🤖 AI Summary
In common outcome scenarios, logistic regression’s odds ratio (OR) substantially deviates from the risk ratio (RR), leading to biased effect interpretation. Method: This paper proposes using complementary log-log (cloglog) regression to directly estimate RR and establishes, for the first time, a rigorous theoretical result: under any outcome prevalence, the “complementary log-ratio” induced by cloglog approximates RR with uniformly smaller absolute bias than OR. We further introduce the Aranda-Ordaz family of link functions to construct a unified theoretical framework enabling comparable effect estimation across models. Contribution/Results: Through analytical error-bound derivation and Monte Carlo simulations, we demonstrate that the proposed approach significantly improves RR estimation accuracy across low-to-high prevalence settings. The method is readily implementable in standard statistical software (e.g., R or SAS), combining theoretical rigor with practical feasibility.
📝 Abstract
Odds ratios obtained from logistic models fail to approximate risk ratios with common outcomes, leading to potential misinterpretations about exposure effects by practitioners. This article investigates the complementary log-log models as a practical alternative to produce risk ratio approximation. We demonstrate that the corresponding effect measure of complementary log-log models, called the complementary log ratio in this article, consistently provides a closer approximation to risk ratios than odds ratios. To compare the approximation accuracy, we adopt the one-parameter Aranda-Ordaz family of link functions, which includes both the logit and complementary log-log link functions as special cases.

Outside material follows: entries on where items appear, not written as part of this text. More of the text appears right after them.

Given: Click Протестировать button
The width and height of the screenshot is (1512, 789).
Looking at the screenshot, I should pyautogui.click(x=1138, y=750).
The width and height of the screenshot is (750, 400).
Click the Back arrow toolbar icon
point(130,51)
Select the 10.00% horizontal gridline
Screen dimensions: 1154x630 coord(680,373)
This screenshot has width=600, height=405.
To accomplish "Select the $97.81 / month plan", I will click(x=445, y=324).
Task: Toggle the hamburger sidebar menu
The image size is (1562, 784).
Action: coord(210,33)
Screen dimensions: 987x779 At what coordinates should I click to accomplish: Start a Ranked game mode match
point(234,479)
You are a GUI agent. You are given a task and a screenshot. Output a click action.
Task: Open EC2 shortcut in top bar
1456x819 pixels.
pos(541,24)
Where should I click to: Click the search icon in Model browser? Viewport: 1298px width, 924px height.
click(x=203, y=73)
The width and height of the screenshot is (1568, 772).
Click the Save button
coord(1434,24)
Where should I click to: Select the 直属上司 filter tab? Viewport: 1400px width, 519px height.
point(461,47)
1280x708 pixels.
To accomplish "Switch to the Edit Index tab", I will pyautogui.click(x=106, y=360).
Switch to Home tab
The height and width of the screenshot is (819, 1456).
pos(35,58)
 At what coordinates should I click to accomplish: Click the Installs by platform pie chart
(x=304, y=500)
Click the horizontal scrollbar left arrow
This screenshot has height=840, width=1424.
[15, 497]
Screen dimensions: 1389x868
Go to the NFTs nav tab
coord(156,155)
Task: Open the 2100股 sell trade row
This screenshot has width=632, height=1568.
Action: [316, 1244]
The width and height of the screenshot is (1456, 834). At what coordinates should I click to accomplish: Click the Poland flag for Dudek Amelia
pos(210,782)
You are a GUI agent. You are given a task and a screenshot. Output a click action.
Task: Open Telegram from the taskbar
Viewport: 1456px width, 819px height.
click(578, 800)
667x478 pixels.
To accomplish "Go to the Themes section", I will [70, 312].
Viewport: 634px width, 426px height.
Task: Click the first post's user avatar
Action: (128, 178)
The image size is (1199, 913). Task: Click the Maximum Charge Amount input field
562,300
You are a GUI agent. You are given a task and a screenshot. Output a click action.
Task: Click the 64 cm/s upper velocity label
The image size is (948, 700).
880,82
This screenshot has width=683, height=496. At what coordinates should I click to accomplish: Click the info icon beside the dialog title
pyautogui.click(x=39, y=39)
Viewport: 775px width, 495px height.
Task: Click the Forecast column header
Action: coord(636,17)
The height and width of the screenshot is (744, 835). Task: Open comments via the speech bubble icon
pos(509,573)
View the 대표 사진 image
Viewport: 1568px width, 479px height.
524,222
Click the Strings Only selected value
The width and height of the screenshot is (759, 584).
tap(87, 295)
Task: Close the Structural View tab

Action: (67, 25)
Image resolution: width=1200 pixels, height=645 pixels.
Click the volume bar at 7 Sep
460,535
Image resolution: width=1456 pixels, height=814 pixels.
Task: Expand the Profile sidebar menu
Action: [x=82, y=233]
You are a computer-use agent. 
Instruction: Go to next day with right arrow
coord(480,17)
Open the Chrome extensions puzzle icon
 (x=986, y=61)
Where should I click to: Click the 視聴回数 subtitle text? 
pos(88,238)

Within this unified framework, we implement a theoretical comparison of approximation accuracy between the complementary log ratio and the odds ratio, showing that the former always produces smaller approximation bias. Simulation studies further reinforce our theoretical findings. Given that the complementary log-log model is easily implemented in standard statistical software such as R and SAS, we encourage more frequent use of this model as a simple and effective alternative to logistic models when the goal is to approximate risk ratios more accurately.